Une analyse statistique réalisée par Vocativ à partir de données, elles, très sérieuses (glannées entre autres auprès de l'Economic Policy Institute, du ministère de la Justice américain et du Centre pour le contrôle des maladies et la prévention), tend à prouver le contraire.

Les jeunes américains des années 2010 seraient plus sages que leurs aînés au même âge. Le site américain a comparé les taux de consommation d’alcool, de drogues, le nombre de crimes violents commis, et tous les indicateurs de ce que l’on considère normalement comme socialement inacceptable, chez les jeunes américains âgés d’entre 15 ans à 25 ans, de 1993 à 2013.

Les résultats de cette analyse sont formels: les enfants du millénaire américains ne sont pas atteint du syndrome «Very bad trip».

En fait, tous les indicateurs sont à la baisse depuis les vingt dernières années, sauf celui de la consommation de marijuana, qui est le seul à avoir augmenté (de 38%). Cela s’explique en partie par la légalisation du cannabis dans plusieurs Etats aux Etats-Unis.

Ce qui caractérise plutôt la nouvelle génération des 15-24 ans américaine, c’est sa situation sociale compliquée.

Le taux de chômage chez les jeunes américains dans cette tranche d’âge est de 16,5% d’après l’Economic Policy Institute (le double de la moyenne nationale) alors qu’ils ont des niveaux de diplômes plus élevés que leurs aînés au même âge. Ils doivent par ailleurs supporter des prêts étudiants aux taux élevés… et 21,6% des 25-34 ans cohabitent avec leurs parents, qui se targuent indûment d’avoir eu un style de vie plus sain que le leur! 

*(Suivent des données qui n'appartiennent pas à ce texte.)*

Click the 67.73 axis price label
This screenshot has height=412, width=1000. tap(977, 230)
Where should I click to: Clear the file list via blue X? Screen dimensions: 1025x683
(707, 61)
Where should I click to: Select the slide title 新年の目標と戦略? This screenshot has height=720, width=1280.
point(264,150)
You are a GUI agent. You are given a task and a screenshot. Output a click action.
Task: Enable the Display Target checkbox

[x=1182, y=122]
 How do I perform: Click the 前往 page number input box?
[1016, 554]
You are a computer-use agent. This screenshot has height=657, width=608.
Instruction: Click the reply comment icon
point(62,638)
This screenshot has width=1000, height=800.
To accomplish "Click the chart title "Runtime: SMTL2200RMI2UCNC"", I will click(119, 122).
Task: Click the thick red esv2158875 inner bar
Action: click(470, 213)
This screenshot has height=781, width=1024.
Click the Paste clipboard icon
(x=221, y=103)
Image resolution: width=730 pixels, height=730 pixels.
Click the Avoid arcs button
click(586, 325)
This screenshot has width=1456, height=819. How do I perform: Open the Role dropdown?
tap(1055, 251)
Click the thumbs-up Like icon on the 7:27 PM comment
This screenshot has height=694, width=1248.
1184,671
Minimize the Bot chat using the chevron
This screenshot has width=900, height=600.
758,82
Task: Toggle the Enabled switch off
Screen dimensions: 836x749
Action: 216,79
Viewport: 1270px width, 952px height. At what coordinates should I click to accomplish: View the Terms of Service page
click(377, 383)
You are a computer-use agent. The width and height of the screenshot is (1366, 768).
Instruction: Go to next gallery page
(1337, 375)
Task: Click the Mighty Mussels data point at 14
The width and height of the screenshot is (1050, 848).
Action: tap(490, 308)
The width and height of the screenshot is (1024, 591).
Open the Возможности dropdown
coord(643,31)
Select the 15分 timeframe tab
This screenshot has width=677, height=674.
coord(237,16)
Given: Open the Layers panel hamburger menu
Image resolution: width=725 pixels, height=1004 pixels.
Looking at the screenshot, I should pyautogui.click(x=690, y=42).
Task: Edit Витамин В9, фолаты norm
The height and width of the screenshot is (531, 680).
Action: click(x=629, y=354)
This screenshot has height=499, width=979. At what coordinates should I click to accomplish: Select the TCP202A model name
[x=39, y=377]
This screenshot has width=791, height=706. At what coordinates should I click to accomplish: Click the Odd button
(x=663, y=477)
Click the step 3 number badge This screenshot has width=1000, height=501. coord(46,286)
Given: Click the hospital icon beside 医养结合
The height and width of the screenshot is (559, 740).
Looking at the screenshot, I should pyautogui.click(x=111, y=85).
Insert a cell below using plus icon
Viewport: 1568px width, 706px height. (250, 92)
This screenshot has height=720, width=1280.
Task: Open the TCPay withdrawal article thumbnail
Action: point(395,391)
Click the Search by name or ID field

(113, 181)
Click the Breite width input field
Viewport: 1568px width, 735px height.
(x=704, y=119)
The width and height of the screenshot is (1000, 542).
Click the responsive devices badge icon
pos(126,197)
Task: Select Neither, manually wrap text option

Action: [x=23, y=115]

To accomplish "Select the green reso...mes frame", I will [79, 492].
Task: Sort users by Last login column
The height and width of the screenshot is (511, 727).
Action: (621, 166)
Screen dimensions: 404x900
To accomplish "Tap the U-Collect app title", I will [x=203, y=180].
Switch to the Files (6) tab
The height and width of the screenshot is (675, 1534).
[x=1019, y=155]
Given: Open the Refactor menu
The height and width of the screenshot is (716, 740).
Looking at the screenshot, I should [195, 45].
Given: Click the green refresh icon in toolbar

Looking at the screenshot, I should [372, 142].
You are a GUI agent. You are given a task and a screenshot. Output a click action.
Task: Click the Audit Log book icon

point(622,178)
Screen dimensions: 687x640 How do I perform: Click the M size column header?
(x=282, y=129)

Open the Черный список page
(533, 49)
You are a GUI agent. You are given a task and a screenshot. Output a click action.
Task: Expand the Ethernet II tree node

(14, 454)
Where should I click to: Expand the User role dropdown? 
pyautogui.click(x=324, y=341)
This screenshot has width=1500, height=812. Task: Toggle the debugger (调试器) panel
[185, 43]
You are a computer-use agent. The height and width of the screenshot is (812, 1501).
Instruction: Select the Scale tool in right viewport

Dans un article de la Revue française de sociologie publié en 2013, le sociologue Louis Chauvel comparait les inégalités de générations en France et aux Etats-Unis entre 1985 et 2010. Il concluait en validant le terme de «générations sociales» distinctes dans les deux cas, porteuses «d’inégalités spécifiques qui ne se réduisent pas à des inégalités de classes mais leur sont bien complémentaires».